I am grateful this evening for the process of letting go. Every time I experience one of these little grief bursts I realize that I am letting go, releasing a little more of the pain of the loss. It doesn’t necessarily get easy, it simply gets easier. I found myself riffling back through some boxes in my guest room closet looking for pictures from my wedding nearly 27 years ago. I realized that it is one of the few pictures I knew I had in my possession that showed me in a picture with my father. I had previously scoured all the expected places in my rooms looking for my wedding photos because I was seeking a particular picture of me with my sister Michaele (I also have very few pictures of me with her), but could not find it. Tonight, I seemed to know exactly where to go to find them, and there they were.

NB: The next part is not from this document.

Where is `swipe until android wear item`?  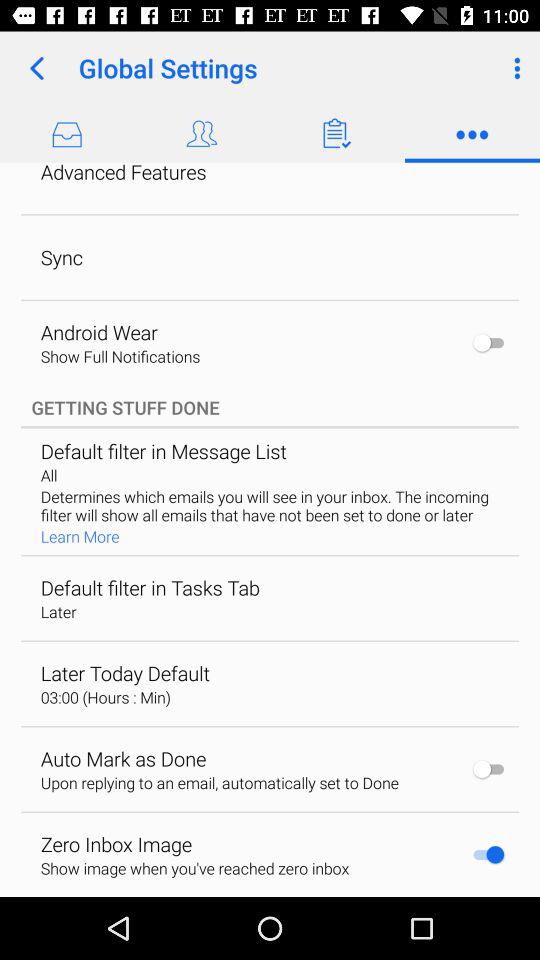
swipe until android wear item is located at coordinates (98, 332).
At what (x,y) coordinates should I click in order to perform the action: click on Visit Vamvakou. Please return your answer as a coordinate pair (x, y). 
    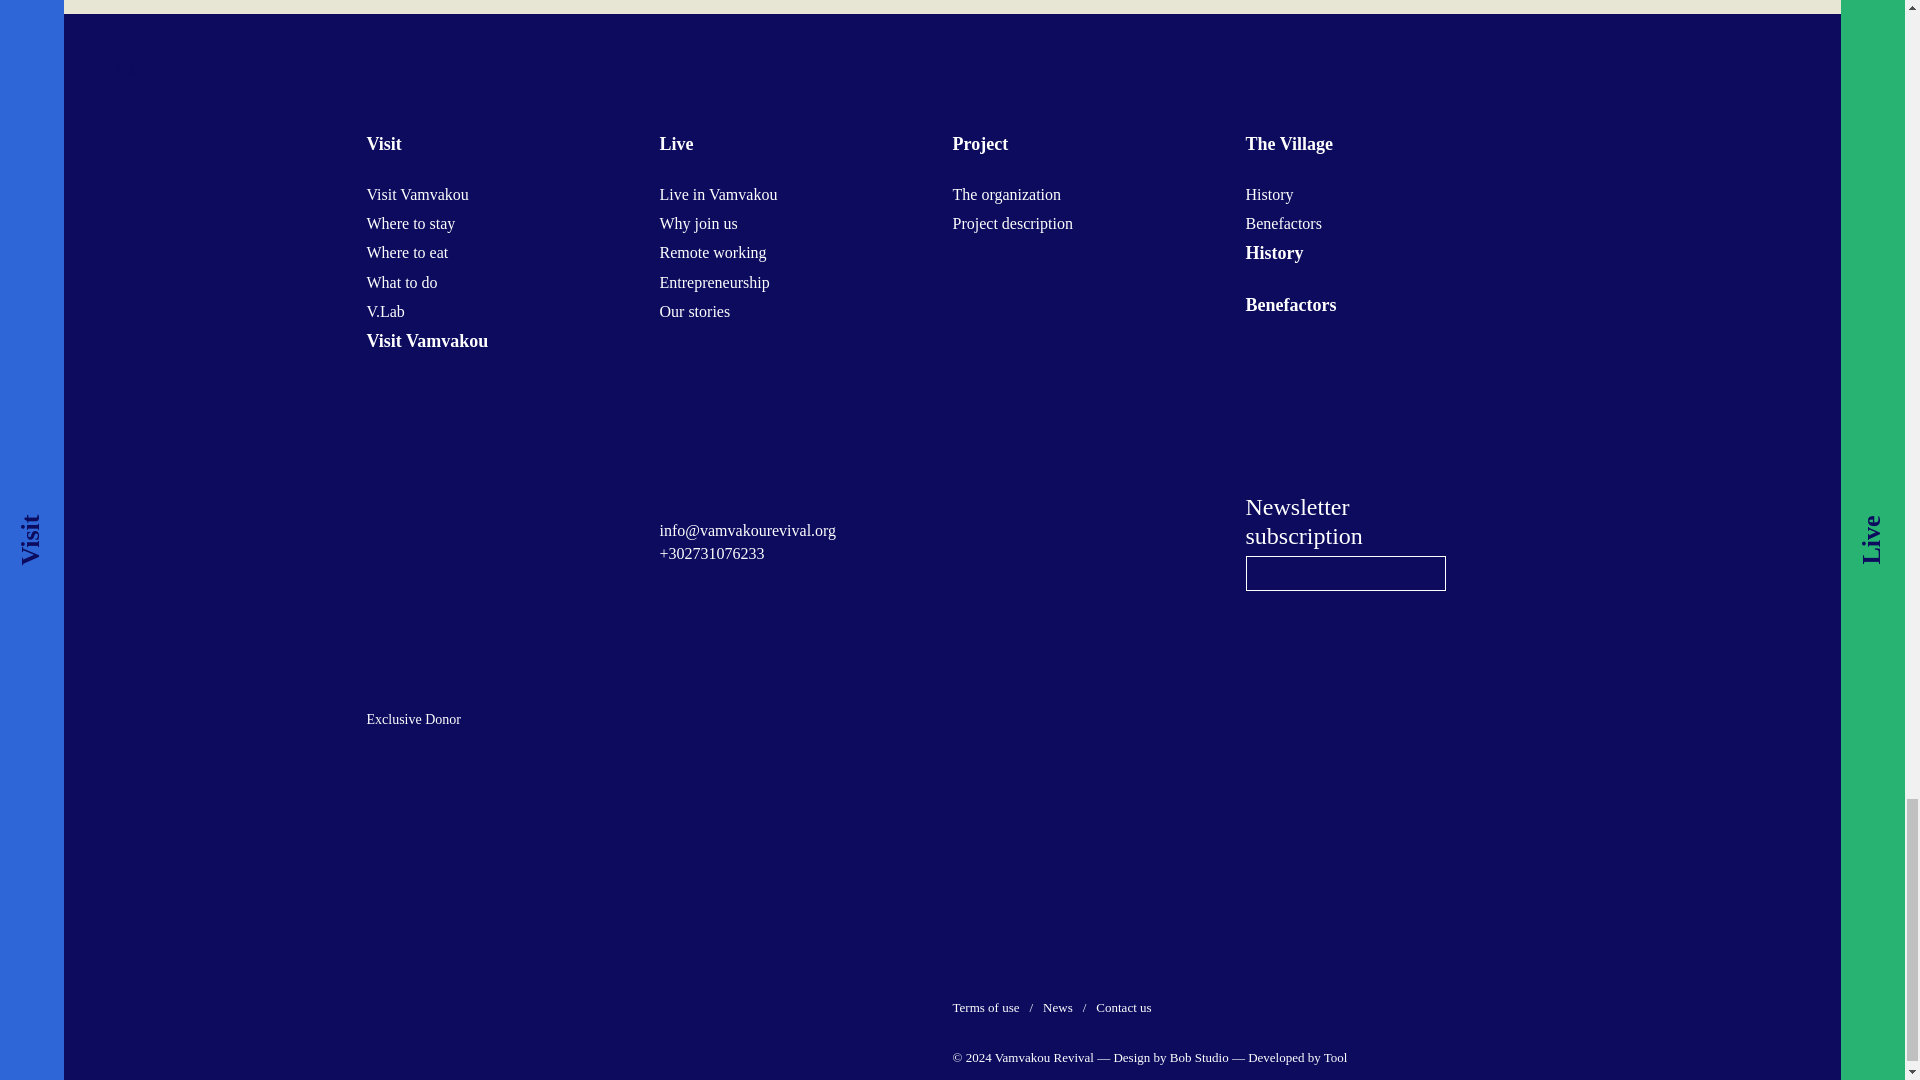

Going through the photographs to find the one I was looking for was itself a release of sorts. Looking through the photos (which never made it into a book, to what would have been my mother’s chagrin had she known) I saw a young version of myself I barely recognize now surrounded by equally young-looking sisters. I looked through all of them, allowing my heart to take in all of the emotion of walking back through those memories once beautiful then painful and now touching in a completely different way. I found myself once again being grateful that I hadn’t thrown away the photos as I’d been tempted to right after the divorce. I can look on them now as a deeply important time in my life; one that represented so many things to me at that time and remains significant even now. I can look at them with gratitude for the friendship that I now have with my ex-husband, from whom I have now been divorced more years than we were married, knowing that the purpose for our time together was to bring two really great beings into the world in the form of our children.

Life is so interesting. Tonight I was feeling the grief of the loss of my parents and in seeking to release a little of that pain, I search for a picture that allows me to release yet a little more. And in that search I find, once again, so many things for which I am grateful. And I smile. I’ll close with a chorus from a song I wrote called, “Letting Go.”

People come in our lives and for a while they stay.
But they’re not ours to keep
We let them go, we give them away.
So we gotta make the best we can of each and every day.
‘Cause all too soon we know
We’ll face another time of letting go.